[Tarantool-patches] [PATCH luajit 1/2][v2] Fix embedded bytecode loader.

Sergey Bronnikov sergeyb at tarantool.org
Thu Sep 7 18:21:50 MSK 2023


Hi, Sergey


On 9/5/23 17:10, Sergey Kaplun wrote:
> Hi, Sergey!
> Thanks for the patch!
> Please, consider my comments below.
>
> On 31.08.23, Sergey Bronnikov wrote:
>> From: Sergey Bronnikov <sergeyb at tarantool.org>
>>
>> (cherry-picked from commit 820339960123dc78a7ce03edf53fcf4fdae0e55d)
>>
>> The original problem is specific to x32 and is as follows: when a chunk
>> with a bytecode library is loaded into memory, and the address is higher
>> than 0x80000100, the `LexState->pe`, that contains an address of the end
>> of the bytecode chunk in the memory, will wrap around and become smaller
>> than the address in `LexState->p`, that contains an address of the
>> beginning of bytecode chunk in the memory.
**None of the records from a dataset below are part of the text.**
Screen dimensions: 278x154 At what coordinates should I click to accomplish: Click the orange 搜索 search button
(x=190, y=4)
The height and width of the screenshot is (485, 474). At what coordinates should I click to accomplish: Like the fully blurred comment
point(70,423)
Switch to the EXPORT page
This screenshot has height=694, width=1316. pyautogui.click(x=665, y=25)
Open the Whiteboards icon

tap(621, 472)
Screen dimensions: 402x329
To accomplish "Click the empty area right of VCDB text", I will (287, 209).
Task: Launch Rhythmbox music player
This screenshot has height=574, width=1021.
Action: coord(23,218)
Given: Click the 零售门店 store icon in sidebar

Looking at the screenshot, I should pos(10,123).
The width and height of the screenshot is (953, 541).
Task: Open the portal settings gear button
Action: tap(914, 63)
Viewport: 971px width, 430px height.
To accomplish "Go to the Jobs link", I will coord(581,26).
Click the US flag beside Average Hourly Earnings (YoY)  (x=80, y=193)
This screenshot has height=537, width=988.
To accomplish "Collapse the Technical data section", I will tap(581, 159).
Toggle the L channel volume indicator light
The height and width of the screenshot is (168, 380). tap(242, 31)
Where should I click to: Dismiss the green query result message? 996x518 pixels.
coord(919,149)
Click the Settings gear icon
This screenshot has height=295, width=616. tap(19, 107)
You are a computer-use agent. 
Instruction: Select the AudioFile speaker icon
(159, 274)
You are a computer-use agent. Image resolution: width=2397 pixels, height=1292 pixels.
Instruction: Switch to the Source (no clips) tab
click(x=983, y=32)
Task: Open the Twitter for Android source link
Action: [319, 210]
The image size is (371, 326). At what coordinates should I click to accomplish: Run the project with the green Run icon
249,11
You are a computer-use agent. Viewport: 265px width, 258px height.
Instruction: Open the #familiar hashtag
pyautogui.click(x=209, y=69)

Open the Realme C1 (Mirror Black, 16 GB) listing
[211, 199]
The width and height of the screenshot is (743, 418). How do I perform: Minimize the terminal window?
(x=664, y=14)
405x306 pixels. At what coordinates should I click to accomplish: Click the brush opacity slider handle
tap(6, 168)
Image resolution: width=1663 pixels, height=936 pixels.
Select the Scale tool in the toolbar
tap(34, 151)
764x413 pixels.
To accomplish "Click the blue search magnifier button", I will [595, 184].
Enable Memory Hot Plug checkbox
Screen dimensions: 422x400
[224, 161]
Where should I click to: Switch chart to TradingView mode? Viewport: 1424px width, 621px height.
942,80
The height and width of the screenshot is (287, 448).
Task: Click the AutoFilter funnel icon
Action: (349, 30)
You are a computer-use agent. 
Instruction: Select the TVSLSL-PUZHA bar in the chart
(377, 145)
In `bcread_fill()` called by
>> `bcread_want()`, `memcpy()` is called with a very large size and causes
>> bus error on x86 and segmentation fault on ARM Android.
> Typo: s/bus error/the bus error/
> Typo: s/segmentation fault/the segmentation fault/

Fixed.


>
>> The problem cannot be reproduced on platforms supported by Tarantool
>> (ARM64, x86_64), so test doesn't reproduce a problem without a patch and
>> tests the patch partially.
>>
>> Sergey Bronnikov:
>> * added the description and the test
>> ---
>>   src/lib_package.c                             |  4 +-
>>   src/lj_bcread.c                               | 10 +-
>>   src/lj_lex.c                                  |  6 ++
>>   src/lj_lex.h                                  |  1 +
>>   .../lj-549-bytecode-loader.test.lua           | 96 +++++++++++++++++++
>>   5 files changed, 110 insertions(+), 7 deletions(-)
>>   create mode 100644 test/tarantool-tests/lj-549-bytecode-loader.test.lua
>>
> <snipped>
>
>> diff --git a/test/tarantool-tests/lj-549-bytecode-loader.test.lua b/test/tarantool-tests/lj-549-bytecode-loader.test.lua
>> new file mode 100644
>> index 00000000..889be80a
>> --- /dev/null
>> +++ b/test/tarantool-tests/lj-549-bytecode-loader.test.lua
>> @@ -0,0 +1,96 @@
>> +local tap = require('tap')
>> +local ffi = require('ffi')
>> +local utils = require('utils')
>> +local test = tap.test('lj-549-bytecode-loader'):skipcond({
>> +    -- ['Test requires GC64 mode enabled'] = not require('ffi').abi('gc64'),
>> +})
> Minor: It's better to require ffi and utils after test initialization
> via `tap.test()`, see other tests for example.
> Also, I suppose that we don't need `utils` itself, but
> `utils.exec.makecmd`.

Fixed.


>> +
>> +test:plan(1)
>> +
>> +-- Test creates a shared library with LuaJIT bytecode,
>> +-- loads shared library as a Lua module and checks,
>> +-- that no crashes eliminated.
>> +--
>> +-- $ make HOST_CC='gcc -m32' TARGET_CFLAGS='-m32' \
>> +--                           TARGET_LDFLAGS='-m32' \
>> +--                           TARGET_SHLDFLAGS='-m32' \
>> +--                           -f Makefile.original
>> +-- $ echo 'print("test")' > a.lua
>> +-- $ LUA_PATH="src/?.lua;;" luajit -b a.lua a.c
>> +-- $ gcc -m32 -fPIC -shared a.c -o a.so
>> +-- $ luajit -e "require('a')"
>> +-- Program received signal SIGBUS, Bus error
>> +
>> +local function file_exists(fname)
>> +   return io.open(fname, 'r') or true and false
> OK, this is a little bit confusing:
> If file doesn't exists we go to `or true` and after check `and false`
> which is always false. Tricky, but works.
>
> Also, here we don't close file handler.
> I suggest it is better to rewrite this as the following:
> | local fh = io.open(name, 'r')
> | return fh and io.close(fh)
>
> It is simplier to read, and fixes problem with leaking handler.
Updated.
>
>> +end
>> +
>> +local function get_file_name(file)
>> +    return file:match("[^/]*$")
> Minor: it may match the empty string for a directory occasionally:
> | src/luajit -e 'print([["]]..("/tmp/"):match("[^/]*$")..[["]])'


Fixed.

> | ""
>
> Nit: use single quotes instead of double quotes if possible.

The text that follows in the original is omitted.